Le 17 mars 2020 à midi, la Corse se met à l’arrêt. Les rues de l'ile deviennent méconnaissables. Les bars et restaurants ferment, les commerces baissent leur rideau, les routes se vident. La veille, Emmanuel Macron a annoncé des restrictions inédites : "Nous sommes en guerre." À partir de ce moment, chaque déplacement doit être justifié par une attestation, sous peine d’une amende de 135 euros.
La mesure prend immédiatement effet. Sur les routes, la circulation chute drastiquement. Seuls les véhicules des travailleurs indispensables – soignants, forces de l’ordre, agents de nettoyage, livreurs – continuent de sillonner l’île.

Sur l’île, l’impact est immédiat. La Corse se retrouve isolée, coupée de ses connexions habituelles. Les compagnies maritimes adaptent rapidement leurs services face aux restrictions gouvernementales. Dès le 18 mars, le trafic passager est totalement interrompu : seuls les cargos continuent d’assurer le transport de fret essentiel vers Bastia et Ajaccio. Les navires de Corsica Linea et Corsica Ferries restent à quai, vidés de leurs passagers. De nombreux Corses, bloqués sur le continent, tentent en vain de trouver un moyen de rentrer chez eux, tandis que ceux qui se trouvaient à l’étranger sont contraints d’attendre une solution de rapatriement incertaine.
Dans les airs, la situation est similaire. Air Corsica réduit drastiquement ses vols, maintenant uniquement quelques liaisons sous strictes conditions pour les déplacements indispensables, notamment sanitaires. Les aéroports d’Ajaccio et de Bastia tournent au ralenti
La veille au soir, la crainte de manquer a provoqué un afflux massif dans les grandes surfaces. Les rayons de pâtes, riz, farine et papier toilette sont vides. Devant les caisses, des files d’attente interminables, où chacun remplit son caddie comme pour un siège prolongé.

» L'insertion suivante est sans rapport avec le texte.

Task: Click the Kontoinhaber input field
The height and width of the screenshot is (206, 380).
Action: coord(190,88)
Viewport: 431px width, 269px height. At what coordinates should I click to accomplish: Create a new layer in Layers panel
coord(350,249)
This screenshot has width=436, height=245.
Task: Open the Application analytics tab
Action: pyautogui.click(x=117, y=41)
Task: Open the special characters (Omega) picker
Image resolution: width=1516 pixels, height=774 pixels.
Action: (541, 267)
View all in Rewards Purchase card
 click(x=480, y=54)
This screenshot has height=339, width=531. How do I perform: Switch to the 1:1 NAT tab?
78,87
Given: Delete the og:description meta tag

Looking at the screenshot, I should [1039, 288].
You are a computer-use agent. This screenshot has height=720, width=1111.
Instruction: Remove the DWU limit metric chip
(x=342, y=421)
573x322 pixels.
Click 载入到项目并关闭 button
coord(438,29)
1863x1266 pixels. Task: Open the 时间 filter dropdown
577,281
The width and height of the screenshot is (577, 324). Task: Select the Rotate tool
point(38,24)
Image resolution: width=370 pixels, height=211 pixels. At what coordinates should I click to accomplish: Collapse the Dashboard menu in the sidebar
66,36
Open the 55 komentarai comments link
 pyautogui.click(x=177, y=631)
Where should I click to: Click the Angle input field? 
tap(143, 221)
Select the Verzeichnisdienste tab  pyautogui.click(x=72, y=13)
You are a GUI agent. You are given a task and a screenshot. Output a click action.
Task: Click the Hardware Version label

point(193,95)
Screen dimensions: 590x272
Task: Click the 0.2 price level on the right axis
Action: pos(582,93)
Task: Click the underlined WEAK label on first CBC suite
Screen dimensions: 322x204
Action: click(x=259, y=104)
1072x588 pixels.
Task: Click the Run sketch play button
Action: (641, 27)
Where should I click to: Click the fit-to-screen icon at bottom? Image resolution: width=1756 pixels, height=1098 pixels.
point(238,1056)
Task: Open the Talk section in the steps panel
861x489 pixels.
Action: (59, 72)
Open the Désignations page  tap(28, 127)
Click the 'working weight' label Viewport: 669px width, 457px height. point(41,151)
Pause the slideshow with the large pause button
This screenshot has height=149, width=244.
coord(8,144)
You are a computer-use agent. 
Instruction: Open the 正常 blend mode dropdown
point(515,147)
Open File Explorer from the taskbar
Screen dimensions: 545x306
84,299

Le jour même, la ruée se poursuit. Les drives des supermarchés sont saturés, obligeant certains clients à attendre plusieurs jours avant de pouvoir récupérer leur commande. Dans les villages, producteurs et commerçants s’organisent rapidement pour proposer des livraisons à domicile

Des contrôles stricts, des rues sous surveillance
À Bastia, Ajaccio, Corte et jusqu’aux zones rurales, policiers et gendarmes s’assurent du respect des nouvelles règles. Aux ronds-points, aux entrées des villes, sur les axes principaux, les attestations sont systématiquement vérifiées. En une journée, plusieurs centaines d’amendes sont dressées. "On avait l’impression d’être en état de siège", se souvient un automobiliste verbalisé à Bastia pour absence d’attestation. Seules quelques raisons permettent de sortir : achats de première nécessité, consultations médicales, assistance à des personnes vulnérables, obligations professionnelles pour ceux dont l’activité ne peut être exercée à domicile et une heure d’exercice physique quotidienne, limitée à un rayon d’un kilomètre autour du domicile.

Dans les hôpitaux, la tension est palpable. À Ajaccio, la situation se dégrade avec un cluster détecté dans une maison de retraite. Ce 17 mars, 19 nouveaux cas sont confirmés, portant le total à 152 contaminations sur l’île, qui déplore déjà plusieurs décès. Dans les établissements hospitaliers, les équipes médicales s’attendent à une affluence croissante de patients. Les stocks de masques, de blouses et d’équipements de protection sont insuffisants, obligeant les soignants à travailler dans des conditions précaires.
Face à l’urgence, un élan de solidarité s’organise. Des entreprises et des particuliers se mobilisent pour confectionner des masques artisanaux, tandis que des collectes sont mises en place pour venir en aide aux hôpitaux. Chaque soir, à 20h, les Corses se rassemblent symboliquement à leurs fenêtres et balcons pour applaudir ceux qui luttent en première ligne contre l’épidémie.